Back to my comment about shenanigans … One thing that struck me as a little odd when I first read the book was the timing of its publication and Koppel’s relentless marketing of it. Then DARPA made their big announcement, and I wondered if maybe Koppel was given such incredible access to government personnel and information in exchange for coordinating the timing of the book with the expansion of the DARPA program related to preventing a grid-down event. See here, and here, and here, and here. Convenient timing, yes?
FURTHER RESOURCES:
Google Talk with Koppel https://youtu.be/1dcSyibsF2w
Koppel on Charlie Rose (he’s up first) https://youtu.be/3ZQouyI1giA
Koppel speaking at UChicago Institute of Politics https://youtu.be/klBYGH9qhpM
EMP Commission website (US) http://empcommission.org/index.php
US Department of Energy report from April 2014: Large Power Transformers and the U.S. Electric Grid: Infrastructure Security and Energy
Restoration http://energy.gov/sites/prod/files/2014 ... 040914.pdf
George Cotter White Paper from April 2015, Security in the North American Grid: A Nation at Risk http://pbadupws.nrc.gov/docs/ML1511/ML15114A348.pdf
DARPA http://www.darpa.mil/
Joe Weiss’s blog on industrial security http://www.controlglobal.com/blogs/unfettered/
George Cotter discussing cyberattacks and grid security https://istcolloq.gsfc.nasa.gov/fall201 ... cotter.mp4
He’s really dry. You can skip the beginning unless you’re really into this topic. Jump ahead to 1:03:30 to get to the applicable part. He’s much better in the Q & A. Here’s a PDF of his slides https://istcolloq.gsfc.nasa.gov/fall201 ... cotter.pdf .

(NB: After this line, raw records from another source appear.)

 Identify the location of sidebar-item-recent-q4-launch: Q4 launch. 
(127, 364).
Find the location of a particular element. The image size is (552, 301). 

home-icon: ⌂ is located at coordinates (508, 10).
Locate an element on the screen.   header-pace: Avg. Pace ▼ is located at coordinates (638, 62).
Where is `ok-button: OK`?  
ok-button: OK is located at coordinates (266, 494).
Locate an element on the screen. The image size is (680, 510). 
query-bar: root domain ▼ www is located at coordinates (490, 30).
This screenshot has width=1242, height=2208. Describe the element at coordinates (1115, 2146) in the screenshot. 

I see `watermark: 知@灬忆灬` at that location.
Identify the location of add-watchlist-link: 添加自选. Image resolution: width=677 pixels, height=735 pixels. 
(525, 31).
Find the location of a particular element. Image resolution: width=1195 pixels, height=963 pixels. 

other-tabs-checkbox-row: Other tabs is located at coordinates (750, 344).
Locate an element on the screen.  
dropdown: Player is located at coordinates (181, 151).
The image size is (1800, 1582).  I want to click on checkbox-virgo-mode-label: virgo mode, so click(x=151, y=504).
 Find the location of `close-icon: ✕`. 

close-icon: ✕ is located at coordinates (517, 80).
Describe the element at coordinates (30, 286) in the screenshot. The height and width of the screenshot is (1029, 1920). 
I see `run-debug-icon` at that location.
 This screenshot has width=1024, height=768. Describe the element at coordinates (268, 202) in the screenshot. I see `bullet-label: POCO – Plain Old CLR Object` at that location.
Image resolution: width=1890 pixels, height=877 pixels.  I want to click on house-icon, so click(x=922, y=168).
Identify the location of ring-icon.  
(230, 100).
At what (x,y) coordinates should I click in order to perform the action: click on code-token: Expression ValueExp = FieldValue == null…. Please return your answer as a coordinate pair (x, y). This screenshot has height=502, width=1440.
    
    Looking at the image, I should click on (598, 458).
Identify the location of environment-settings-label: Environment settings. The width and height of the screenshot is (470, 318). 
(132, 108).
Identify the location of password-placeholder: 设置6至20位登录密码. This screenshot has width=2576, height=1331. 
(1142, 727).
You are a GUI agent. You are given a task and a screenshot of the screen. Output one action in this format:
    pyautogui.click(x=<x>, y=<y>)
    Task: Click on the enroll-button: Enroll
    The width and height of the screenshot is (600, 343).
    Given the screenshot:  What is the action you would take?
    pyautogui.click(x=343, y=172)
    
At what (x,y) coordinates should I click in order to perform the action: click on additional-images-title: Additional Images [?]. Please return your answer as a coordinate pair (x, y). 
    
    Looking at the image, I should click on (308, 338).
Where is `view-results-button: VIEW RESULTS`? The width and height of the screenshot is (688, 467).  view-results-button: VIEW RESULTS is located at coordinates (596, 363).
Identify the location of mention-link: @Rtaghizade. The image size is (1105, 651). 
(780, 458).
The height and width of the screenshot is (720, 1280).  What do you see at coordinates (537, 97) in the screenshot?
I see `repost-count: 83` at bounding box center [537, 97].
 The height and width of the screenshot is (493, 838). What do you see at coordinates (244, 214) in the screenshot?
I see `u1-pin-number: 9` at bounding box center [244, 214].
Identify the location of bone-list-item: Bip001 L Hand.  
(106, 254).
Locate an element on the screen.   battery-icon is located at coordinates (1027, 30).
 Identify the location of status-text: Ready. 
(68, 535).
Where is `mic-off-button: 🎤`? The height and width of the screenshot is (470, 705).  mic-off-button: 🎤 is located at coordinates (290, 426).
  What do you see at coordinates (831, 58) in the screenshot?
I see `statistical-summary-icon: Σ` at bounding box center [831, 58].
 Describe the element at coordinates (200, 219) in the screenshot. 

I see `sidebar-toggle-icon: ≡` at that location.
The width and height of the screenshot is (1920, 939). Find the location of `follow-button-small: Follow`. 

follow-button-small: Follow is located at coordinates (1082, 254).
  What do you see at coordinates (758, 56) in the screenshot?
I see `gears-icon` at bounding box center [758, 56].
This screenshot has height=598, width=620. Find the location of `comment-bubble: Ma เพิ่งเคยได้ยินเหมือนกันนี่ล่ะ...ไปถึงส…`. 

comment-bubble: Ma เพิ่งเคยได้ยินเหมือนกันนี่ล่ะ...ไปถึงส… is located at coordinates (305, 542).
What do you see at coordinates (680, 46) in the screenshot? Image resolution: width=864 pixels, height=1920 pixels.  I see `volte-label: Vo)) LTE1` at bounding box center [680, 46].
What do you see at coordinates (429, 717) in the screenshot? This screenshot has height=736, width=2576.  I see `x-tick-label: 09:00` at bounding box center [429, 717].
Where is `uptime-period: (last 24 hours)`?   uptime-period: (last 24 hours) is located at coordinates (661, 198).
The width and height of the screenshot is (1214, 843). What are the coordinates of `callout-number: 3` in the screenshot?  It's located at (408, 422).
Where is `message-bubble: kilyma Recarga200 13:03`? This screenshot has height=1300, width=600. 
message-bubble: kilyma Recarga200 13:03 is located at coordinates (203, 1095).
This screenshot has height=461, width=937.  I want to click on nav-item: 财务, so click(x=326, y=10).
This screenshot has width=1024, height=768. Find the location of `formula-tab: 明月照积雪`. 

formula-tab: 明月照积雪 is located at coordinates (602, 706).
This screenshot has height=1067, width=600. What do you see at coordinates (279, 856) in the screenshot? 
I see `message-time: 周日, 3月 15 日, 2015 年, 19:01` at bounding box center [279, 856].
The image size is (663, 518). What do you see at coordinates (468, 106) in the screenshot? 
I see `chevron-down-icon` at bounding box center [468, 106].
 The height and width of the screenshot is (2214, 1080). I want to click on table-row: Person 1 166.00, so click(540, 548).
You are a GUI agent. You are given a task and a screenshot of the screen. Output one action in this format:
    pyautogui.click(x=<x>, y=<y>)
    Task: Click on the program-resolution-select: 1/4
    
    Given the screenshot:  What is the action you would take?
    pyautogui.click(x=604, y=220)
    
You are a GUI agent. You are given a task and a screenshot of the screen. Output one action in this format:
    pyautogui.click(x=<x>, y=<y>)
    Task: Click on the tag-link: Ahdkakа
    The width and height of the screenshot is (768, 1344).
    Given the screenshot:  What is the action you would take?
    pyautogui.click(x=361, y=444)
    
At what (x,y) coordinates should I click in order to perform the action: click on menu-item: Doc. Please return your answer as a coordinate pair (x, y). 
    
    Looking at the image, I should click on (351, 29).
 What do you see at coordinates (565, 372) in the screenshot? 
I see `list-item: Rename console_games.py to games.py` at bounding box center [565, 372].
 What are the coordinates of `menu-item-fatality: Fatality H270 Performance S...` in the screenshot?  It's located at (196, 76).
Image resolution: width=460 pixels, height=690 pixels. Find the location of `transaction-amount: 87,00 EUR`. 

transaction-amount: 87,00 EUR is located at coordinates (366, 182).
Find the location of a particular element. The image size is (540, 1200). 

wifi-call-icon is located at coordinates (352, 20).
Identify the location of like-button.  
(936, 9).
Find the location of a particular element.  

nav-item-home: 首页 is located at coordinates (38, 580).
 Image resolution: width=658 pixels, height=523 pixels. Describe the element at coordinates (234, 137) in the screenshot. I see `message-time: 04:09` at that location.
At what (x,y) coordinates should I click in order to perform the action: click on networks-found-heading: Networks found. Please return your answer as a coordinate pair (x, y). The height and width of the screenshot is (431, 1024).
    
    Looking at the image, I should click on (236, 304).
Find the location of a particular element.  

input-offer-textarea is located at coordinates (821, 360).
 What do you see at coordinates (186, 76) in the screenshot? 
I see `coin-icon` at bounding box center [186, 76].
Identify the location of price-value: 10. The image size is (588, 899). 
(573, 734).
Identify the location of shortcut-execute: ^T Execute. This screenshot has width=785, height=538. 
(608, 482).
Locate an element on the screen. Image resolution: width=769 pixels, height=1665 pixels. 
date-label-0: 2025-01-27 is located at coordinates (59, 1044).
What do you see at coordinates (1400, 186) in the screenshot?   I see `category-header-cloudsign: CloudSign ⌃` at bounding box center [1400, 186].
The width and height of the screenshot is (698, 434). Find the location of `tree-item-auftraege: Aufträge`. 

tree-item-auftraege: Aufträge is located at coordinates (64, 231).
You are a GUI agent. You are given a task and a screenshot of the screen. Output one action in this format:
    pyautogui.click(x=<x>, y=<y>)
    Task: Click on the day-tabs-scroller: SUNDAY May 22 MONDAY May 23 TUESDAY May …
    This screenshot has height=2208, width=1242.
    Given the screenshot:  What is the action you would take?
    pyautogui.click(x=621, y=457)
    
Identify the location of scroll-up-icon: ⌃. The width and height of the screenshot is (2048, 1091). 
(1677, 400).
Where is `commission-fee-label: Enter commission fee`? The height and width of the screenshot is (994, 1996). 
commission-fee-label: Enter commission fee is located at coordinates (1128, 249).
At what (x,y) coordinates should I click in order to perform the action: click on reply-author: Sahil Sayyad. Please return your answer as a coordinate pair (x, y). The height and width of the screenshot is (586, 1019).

DHS guidelines for preparing for a disaster http://www.dhs.gov/how-do-i/prepare-my-family-disaster
LDS guidelines for preparing for a disaster https://www.lds.org/topics/emergency-pr ... s?lang=eng and the LDS Preparedness Manual (free download) https://www.ldsavow.com/PrepManualGeneral.html
Modern Survival Blog’s guide with a to-do list http://modernsurvivalblog.com/preps/lds ... checklist/
Tess Pennington’s 52 Weeks to Preparedness http://readynutrition.com/resources/52- ... _19072011/
QUESTIONS: (Don't feel obligated to answer them if all you want to do is comment on the book!)
1. Do you think governments have planned for such an event, whatever the cause? Or do you think they are just hoping to apply basic disaster preparedness plans to a prolonged outage?
2. Why do you think the government doesn’t share more information about preparing for disasters beyond the recommendation of three days of supplies?
3. Does your local government have a plan in place? Do you know what it is?
4. What would you do? Would you leave? How long would you stay? Where would you go?
5. What do you think the government should do or plan for?
Question #6 is for the Europeans -- Wasn't there talk of a super grid in Europe? Did they complete it? Does it make you more vulnerable to a continent-wide grid-down event?